Pacheco v. Gibson, 27 Vet.App. 21 (July 17, 2014) (en banc)
38 C.F.R. § 3.157(b), INFORMAL CLAIM
Held: “A previous allowance of pension can result in an earlier effective date for claims for increased benefits, but not for claims to reopen – which require a previous disallowance for the service-connected disability not being compensable in degree.”
Veteran was awarded nonservice-connected pension benefits in 1974. He continued to apply for service-connected benefits throughout the 1970s. In 1978, he was notified that he was no longer eligible for VA pension benefits because his income was too high. He continued to attempt to reopen his claims for service-connected disability benefits, and was finally awarded benefits in 2005, with an effective date of January 2002, the date VA received his most recent request to reopen.
Mr. Pacheco appealed for an earlier effective date, and submitted additional evidence, including service records and a 2001 VA medical record. The Board denied the appeal. In February 2011, on appeal to the CAVC, the Secretary argued that remand was necessary for the Board to address whether a 2001 medical record was an informal claim to reopen under 38 C.F.R. § 3.157(b). The Court remanded on that basis.

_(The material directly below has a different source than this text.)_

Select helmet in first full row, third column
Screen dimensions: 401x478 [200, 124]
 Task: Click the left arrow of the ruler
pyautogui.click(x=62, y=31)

On remand, the Board determined that the 2001 VA medical record was not a claim under § 3.157(b), finding that (1) a formal pension or compensation claim had not been allowed – or had not been disallowed because the condition was noncompensable – and (2) Mr. Pacheco was not service connected for the conditions at the time of the 2001 examination. The Board denied an earlier effective date.
On appeal to the Court, Mr. Pacheco argued that the Board should have awarded an earlier effective under § 3.157(b) because he was previously awarded pension benefits and he filed a claim to reopen his previously denied claim for compensation benefits within one year of the 2001 examination. The Secretary argued that the plain language of the regulation should be read as “pairing” certain sentences with other sentences in the regulation, which would only allow a previous pension award to result in an earlier effective date for an increased-rating claim, but not for a claim to reopen. Thus, the 2001 medical record could not serve as an informal claim to reopen “because his claim was not previously disallowed for being not compensable in degree.” 27 Vet.App. at 25. Alternatively, the Secretary argued that the language was ambiguous and that deference to VA’s interpretation was warranted. Id.
In an en banc decision, the Court determined that the language was ambiguous, and afforded deference to the Secretary’s interpretation. The Court found that the Secretary’s interpretation was “not plainly erroneous or inconsistent with the regulation” when viewed within the context of the regulation’s history and VA’s purportedly “consistent” practice in interpreting this regulation. Id. at 26-29. The Court held that Mr. Pacheco did not meet the criteria of § 3.157(b) that would allow the 2001 VA medical record to serve as an informal claim because at that time he did not have a claim that had been disallowed because it was noncompensable. Id. at 29-30. However, the Court remanded the matter for the Board to consider whether Mr. Pacheco would be entitled to an earlier effective date under 38 C.F.R. § 3.156(c), based on his 2008 submission of military service records. Id. at 30-31.
In a partial dissent, joined by three other judges, Judge Davis disagreed with the majority’s deference to VA. Id. at 36. In a separate dissent, Judge Greenberg questioned the ongoing validity of Auer deference (Auer v. Robbins, 519 U.S. 452, 462 (1997)), stating that he “would not reward the Secretary for writing an ambiguous, and unintelligible, regulation.” Id. at 43. Judge Greenberg questioned the CAVC’s jurisdictional powers to grant equitable relief, concluding: “We must provide equitable remedies to deserving veterans and harmonize our jurisprudence with the veterans canon, applying the full extent of our powers when appropriate.” Id. at 44-45.